Texto original:
*-*-*

Monseñor Ricardo Centellas anima a ‘volver a Jesús’ en la Semana Misionera 2026
Prensa CEB 23.06.2026. La Arquidiócesis de Sucre vive ya un intenso espíritu misionero, la Semana Misionera 2026 con el lema “Volver a Jesús”, una iniciativa que surge de la Asamblea Pastoral de Sucre, y se realiza del 21 al 28 de junio, la misma busca renovar la relación viva de las comunidades con Cristo y reavivar la identidad evangelizadora de la Iglesia chuquisaqueña.
Semana Misionera “Volver a Jesús”
Bajo el lema “Volver a Jesús”, la misión 2026 se desarrolla en toda la Arquidiócesis como una semana dedicada al reencuentro personal y comunitario con la figura de Cristo, volviendo a lo esencial del Evangelio. El objetivo principal es ayudar a que los fieles, especialmente quienes se han alejado, redescubran la belleza de la amistad con Jesús y su proyecto de amor, dejando que su presencia transforme la vida cotidiana.

*-*-*

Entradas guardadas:
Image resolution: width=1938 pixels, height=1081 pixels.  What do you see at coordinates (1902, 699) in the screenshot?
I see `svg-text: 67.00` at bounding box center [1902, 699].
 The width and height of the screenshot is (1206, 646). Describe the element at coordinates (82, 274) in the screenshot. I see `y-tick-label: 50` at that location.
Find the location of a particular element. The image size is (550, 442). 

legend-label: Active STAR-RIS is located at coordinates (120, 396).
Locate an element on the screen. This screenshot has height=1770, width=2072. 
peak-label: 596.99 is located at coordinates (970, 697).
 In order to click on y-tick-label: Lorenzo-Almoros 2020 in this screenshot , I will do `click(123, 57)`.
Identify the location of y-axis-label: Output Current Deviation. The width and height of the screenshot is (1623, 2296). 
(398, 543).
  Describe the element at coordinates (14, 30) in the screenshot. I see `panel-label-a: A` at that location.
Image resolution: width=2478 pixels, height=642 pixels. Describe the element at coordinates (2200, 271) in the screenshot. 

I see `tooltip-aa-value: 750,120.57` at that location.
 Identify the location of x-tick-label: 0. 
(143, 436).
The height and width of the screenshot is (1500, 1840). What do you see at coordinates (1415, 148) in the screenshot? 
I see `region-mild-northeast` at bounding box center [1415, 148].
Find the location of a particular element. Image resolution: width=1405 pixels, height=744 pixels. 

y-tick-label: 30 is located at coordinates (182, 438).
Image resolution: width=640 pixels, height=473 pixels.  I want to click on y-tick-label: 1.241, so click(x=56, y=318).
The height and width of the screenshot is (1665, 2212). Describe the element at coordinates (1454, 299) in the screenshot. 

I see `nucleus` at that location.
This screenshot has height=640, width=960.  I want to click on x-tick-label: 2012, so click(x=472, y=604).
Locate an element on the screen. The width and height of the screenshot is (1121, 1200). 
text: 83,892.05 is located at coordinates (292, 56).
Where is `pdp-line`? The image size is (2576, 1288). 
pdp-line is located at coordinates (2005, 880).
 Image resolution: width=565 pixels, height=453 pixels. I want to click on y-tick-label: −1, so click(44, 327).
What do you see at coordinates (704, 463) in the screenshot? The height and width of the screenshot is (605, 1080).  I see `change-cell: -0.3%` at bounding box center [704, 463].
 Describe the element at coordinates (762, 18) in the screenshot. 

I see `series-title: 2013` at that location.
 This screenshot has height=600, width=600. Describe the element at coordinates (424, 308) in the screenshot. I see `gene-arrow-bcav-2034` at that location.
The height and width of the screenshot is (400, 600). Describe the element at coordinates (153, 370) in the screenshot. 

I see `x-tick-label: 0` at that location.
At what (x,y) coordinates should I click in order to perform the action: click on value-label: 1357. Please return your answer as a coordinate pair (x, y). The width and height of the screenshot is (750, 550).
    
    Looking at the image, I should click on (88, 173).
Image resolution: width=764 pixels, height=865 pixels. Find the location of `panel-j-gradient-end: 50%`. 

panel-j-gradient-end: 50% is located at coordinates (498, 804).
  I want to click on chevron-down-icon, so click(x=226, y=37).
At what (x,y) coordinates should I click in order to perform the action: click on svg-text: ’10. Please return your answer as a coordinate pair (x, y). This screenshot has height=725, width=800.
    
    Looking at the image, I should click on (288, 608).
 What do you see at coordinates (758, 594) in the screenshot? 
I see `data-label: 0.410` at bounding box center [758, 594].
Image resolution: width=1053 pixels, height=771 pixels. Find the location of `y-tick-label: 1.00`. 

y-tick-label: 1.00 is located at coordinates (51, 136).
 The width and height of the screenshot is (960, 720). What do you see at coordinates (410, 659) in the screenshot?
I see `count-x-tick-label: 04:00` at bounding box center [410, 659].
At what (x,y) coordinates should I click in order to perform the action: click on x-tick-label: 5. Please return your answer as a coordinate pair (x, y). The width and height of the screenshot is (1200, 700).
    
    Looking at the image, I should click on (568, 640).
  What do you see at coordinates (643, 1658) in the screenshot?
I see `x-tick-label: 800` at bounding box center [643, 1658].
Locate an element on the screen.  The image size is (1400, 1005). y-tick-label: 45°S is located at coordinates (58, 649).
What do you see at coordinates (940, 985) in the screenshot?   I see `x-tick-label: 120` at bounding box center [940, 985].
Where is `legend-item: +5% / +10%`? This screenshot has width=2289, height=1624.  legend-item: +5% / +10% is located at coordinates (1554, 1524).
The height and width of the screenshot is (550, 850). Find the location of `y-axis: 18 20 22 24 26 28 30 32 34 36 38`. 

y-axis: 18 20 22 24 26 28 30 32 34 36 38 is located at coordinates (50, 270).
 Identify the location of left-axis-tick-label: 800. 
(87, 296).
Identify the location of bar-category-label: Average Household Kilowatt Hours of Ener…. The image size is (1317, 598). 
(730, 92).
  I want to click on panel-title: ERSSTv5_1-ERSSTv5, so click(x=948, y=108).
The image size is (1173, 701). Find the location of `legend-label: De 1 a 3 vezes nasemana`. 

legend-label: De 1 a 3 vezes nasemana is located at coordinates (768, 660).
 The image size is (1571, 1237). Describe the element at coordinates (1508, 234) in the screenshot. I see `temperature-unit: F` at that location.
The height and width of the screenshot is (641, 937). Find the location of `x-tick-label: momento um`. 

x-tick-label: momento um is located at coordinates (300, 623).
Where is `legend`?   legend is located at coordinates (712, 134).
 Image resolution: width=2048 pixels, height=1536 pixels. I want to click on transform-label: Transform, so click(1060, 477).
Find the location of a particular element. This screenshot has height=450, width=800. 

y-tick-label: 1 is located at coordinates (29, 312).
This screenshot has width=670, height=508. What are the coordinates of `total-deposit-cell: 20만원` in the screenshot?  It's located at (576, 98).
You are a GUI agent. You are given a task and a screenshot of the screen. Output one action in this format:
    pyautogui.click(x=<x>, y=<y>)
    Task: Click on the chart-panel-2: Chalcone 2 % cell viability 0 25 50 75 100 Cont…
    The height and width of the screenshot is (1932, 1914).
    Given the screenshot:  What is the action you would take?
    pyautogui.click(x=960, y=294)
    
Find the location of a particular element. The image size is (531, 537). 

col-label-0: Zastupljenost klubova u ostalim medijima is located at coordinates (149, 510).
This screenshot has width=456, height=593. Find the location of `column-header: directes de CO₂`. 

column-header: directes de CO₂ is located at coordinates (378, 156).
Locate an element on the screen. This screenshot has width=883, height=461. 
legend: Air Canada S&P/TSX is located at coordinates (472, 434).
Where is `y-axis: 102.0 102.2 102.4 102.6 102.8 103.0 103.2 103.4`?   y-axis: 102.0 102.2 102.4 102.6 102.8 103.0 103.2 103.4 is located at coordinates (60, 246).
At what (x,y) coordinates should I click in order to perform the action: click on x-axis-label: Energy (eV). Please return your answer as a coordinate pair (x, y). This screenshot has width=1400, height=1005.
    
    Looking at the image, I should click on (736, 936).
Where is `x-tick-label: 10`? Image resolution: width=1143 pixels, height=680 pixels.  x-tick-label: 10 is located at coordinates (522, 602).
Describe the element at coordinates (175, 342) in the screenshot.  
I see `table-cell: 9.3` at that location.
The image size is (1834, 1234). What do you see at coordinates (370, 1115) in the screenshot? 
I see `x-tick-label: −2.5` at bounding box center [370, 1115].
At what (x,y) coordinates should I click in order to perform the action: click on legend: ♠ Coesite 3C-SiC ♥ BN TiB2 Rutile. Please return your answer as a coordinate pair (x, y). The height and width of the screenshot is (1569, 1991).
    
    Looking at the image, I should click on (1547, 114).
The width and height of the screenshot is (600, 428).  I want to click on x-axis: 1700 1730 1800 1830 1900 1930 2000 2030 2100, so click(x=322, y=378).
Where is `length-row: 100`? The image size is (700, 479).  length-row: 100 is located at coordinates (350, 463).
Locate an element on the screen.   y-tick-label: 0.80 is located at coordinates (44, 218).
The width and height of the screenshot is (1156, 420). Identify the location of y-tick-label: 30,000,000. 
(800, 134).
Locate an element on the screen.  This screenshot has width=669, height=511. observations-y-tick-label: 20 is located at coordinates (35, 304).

*-*-*

Instrucciones:
**1)** Resume en menos palabras el párrafo del texto sobre la Semana Misionera que empieza con "Bajo el lema", sin perder sus datos principales.
**2)** Sigue escribiendo el texto sobre la Semana Misionera a partir de su última oración.
Los registros son un material aparte del texto.

Respuestas:
**1)** Con el lema "Volver a Jesús", la misión 2026 se vive en toda la Arquidiócesis como una semana de reencuentro personal y comunitario con Cristo y con lo esencial del Evangelio. Su objetivo principal es que los fieles, sobre todo los que se han alejado, redescubran la amistad con Jesús y su proyecto de amor, y que su presencia cambie la vida diaria.

**2)**
Inspirada en el himno cristológico de la carta a los Filipenses (2,6-11), la propuesta misionera impulsa a las parroquias a volver a las raíces de la espiritualidad cristiana y a poner a Jesús resucitado como centro de toda acción pastoral. Para ello se ha conformado equipos de oración y formación que sostienen la misión con adoración, escucha de la Palabra y acompañamiento cercano a las familias.
Una Iglesia que sale a las periferias
Siguiendo las orientaciones de Evangelii gaudium, la Semana Misionera está pensada como una Iglesia en salida que no espera a que la gente se acerque al templo, sino que va al encuentro de quienes viven en las periferias geográficas y existenciales. Parejas de misioneros recorren los barrios visitando las casas y compartiendo un sencillo mensaje: “Es tiempo de volver a Jesús”, llevando un saludo de paz y ofreciendo escucha, oración y cercanía.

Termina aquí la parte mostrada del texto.